EALT has added several new lands to our conservation efforts this summer. I've had the pleasure of being one of the summer staff who gets to have their "boots on the ground" and document the plants and animals for our baseline survey of each area.
One of these beautiful field days, I was taking a rest on the forest floor when I realized all around me were tiny plants with tiny flowers! It's amazing what comes into focus when you stop and observe for a moment. So I hope you’ve got your magnifying glass and identification guides to help you find these in a forest near you!
Bishop’s Cap (Mitella nuda)
Bishop’s cap is a super cool tiny plant! This little guy is found in wet forests. It can grow up to 20 cm tall but usually stays smaller in size.
Bishop’s cap is part of the family Saxifragaceae. One factor that identifies this family is the basal leaf - a leaf that is attached at ground level. Bishop’s cap's basal leaves are shaped like fluffy clouds and are easy to spot. However, the stalk and flower are trickier to find. What’s neat about this little plant, is the flower.

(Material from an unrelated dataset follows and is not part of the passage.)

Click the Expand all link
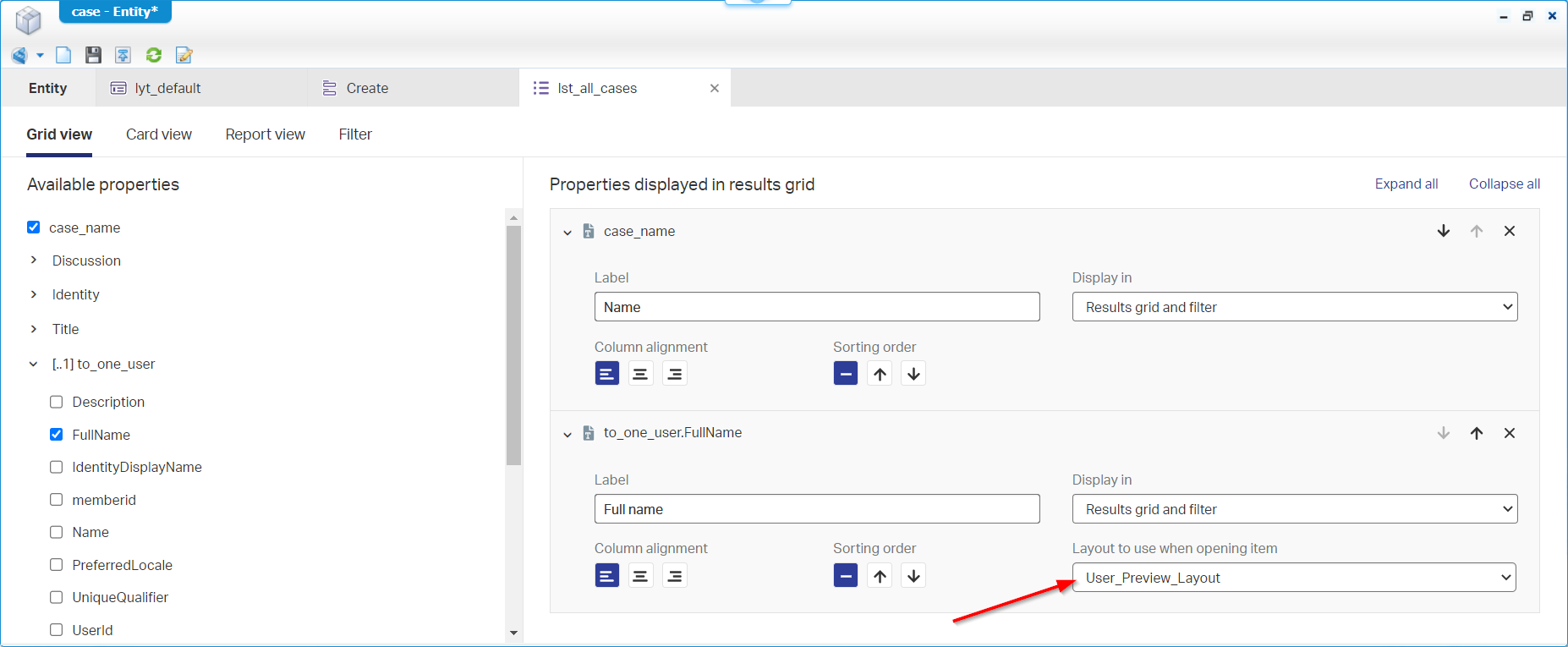pos(1406,184)

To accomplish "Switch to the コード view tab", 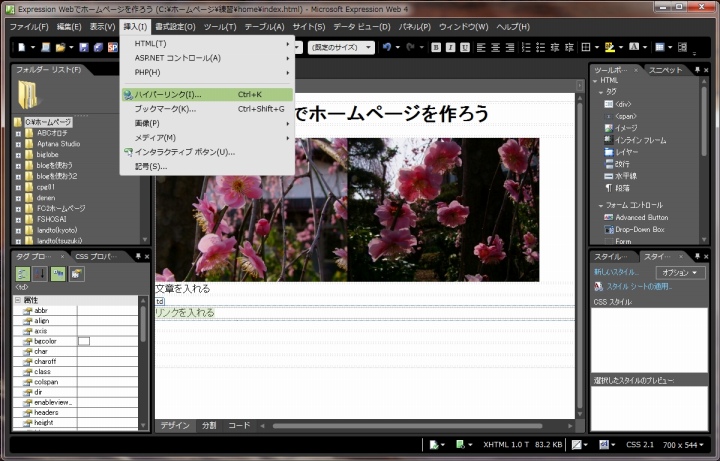I will point(239,425).
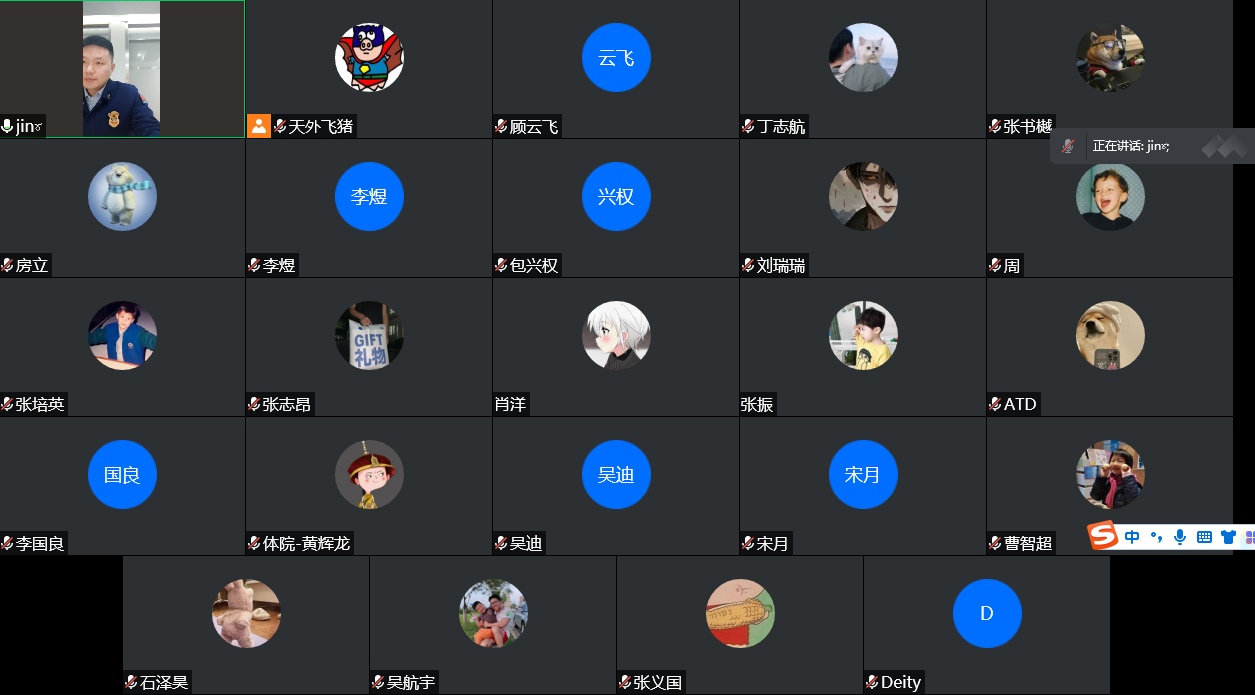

If you look closely, you can see the flower itself with five petals. The petals are not like a typical flower petal, but rather are the bare thread-like skeleton of a petal, with green sepals below. So it's like a skeleton flower! How neat is that?!

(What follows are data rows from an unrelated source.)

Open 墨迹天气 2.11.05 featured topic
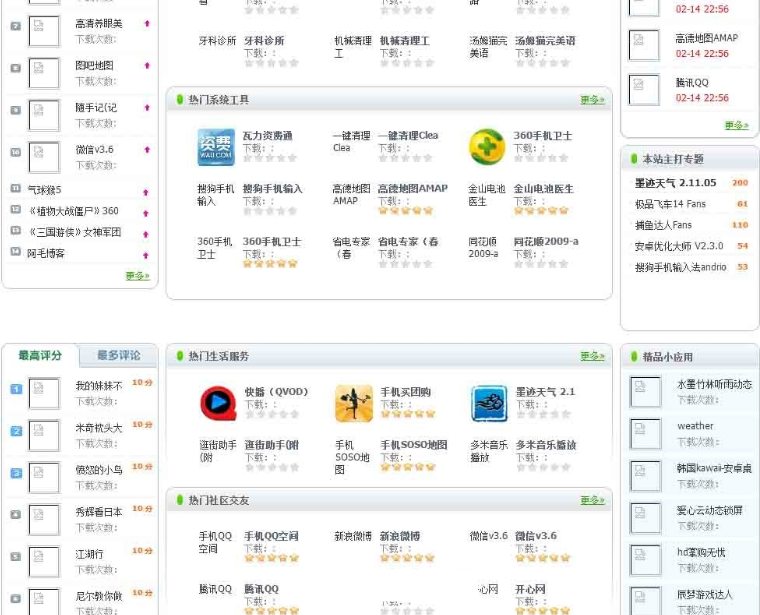pos(675,183)
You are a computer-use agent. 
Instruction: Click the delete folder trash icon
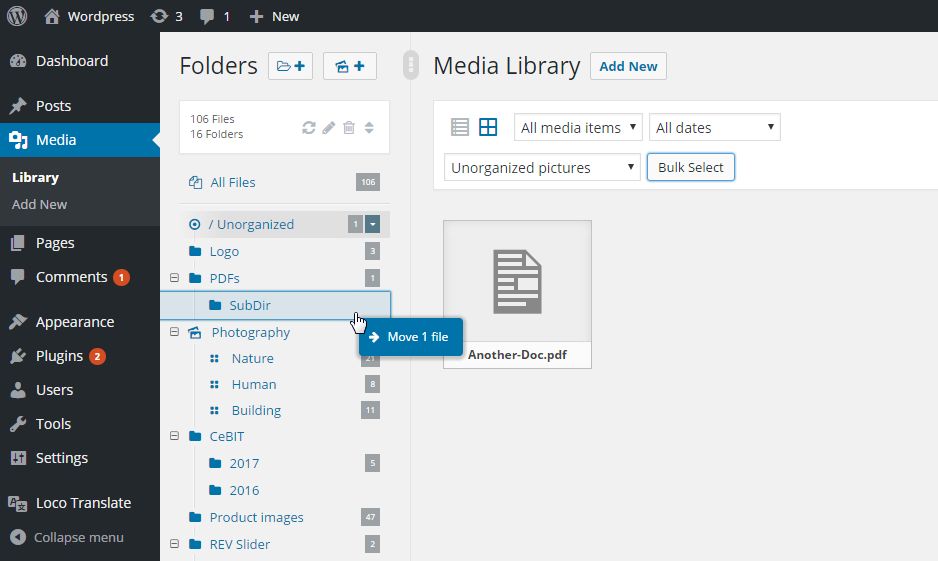pos(349,127)
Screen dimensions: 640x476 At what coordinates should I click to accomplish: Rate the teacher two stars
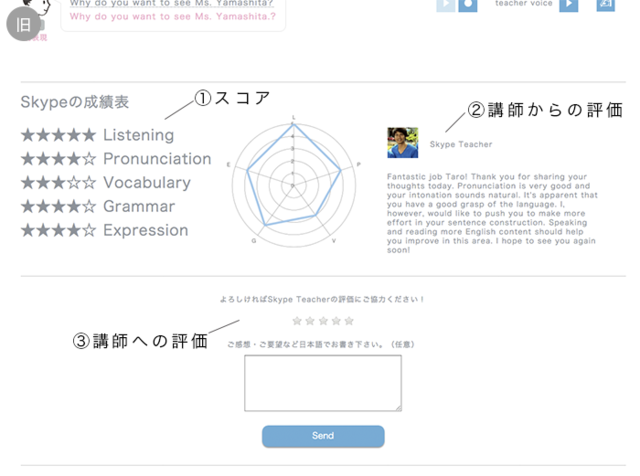coord(310,321)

Round-leaved Sundew (Drosera rotundifolia)
This crazy, super small plant is part of the Droseraceae family. The three species in Alberta within this family are all insectivorous! Round-leaved Sundew is found in bogs and swamps and wet areas where Sphagnum mosses reside. You can only see the leaves of the plant in this picture - they're green with small red hairs on them. Just like in their name, there are sticky dew-like glands on the end of the red hairs. These sticky hairs actually trap insects! The plant curls the rest of the leaf around the trapped insect and releases enzymes to help breakdown the bug and digest it. Once digested, the plant opens back up, dropping the insect's hard exoskeleton out of the leaf. It's a good thing this plant is so tiny otherwise we'd have to worry about where we step!
Twinflower (Linnaea borealis)
This is one of my favorite plants and I hope it will be yours too! When you first see the picture you assume that this flower will be about the size of blue bells. But this plant from the Caprifoliaceae family is quite interesting. You see, it's a trailing plant, which means that the stem of the plant lies on the ground and can grow up to 1 m in length. Growing upwards from this long grounded stem, there are many flowering stalks only a few centimeters tall! So you have to get on your knees to really notice this plant unless there's a large patch of flowers in one area. Twinflower is named for the two tubular shaped, pink flowers that come off each flowering stalk. Did you know that the botanist Carolus Linnaeus actually created the scientific classification system for plants? Part of his name is included in the latin name for Twinflower, Linnaea. How cool is that?!
Now that you have an idea of how small these flowers are, you will be able to find other tiny ones too. So get outside and find your own tiny plants!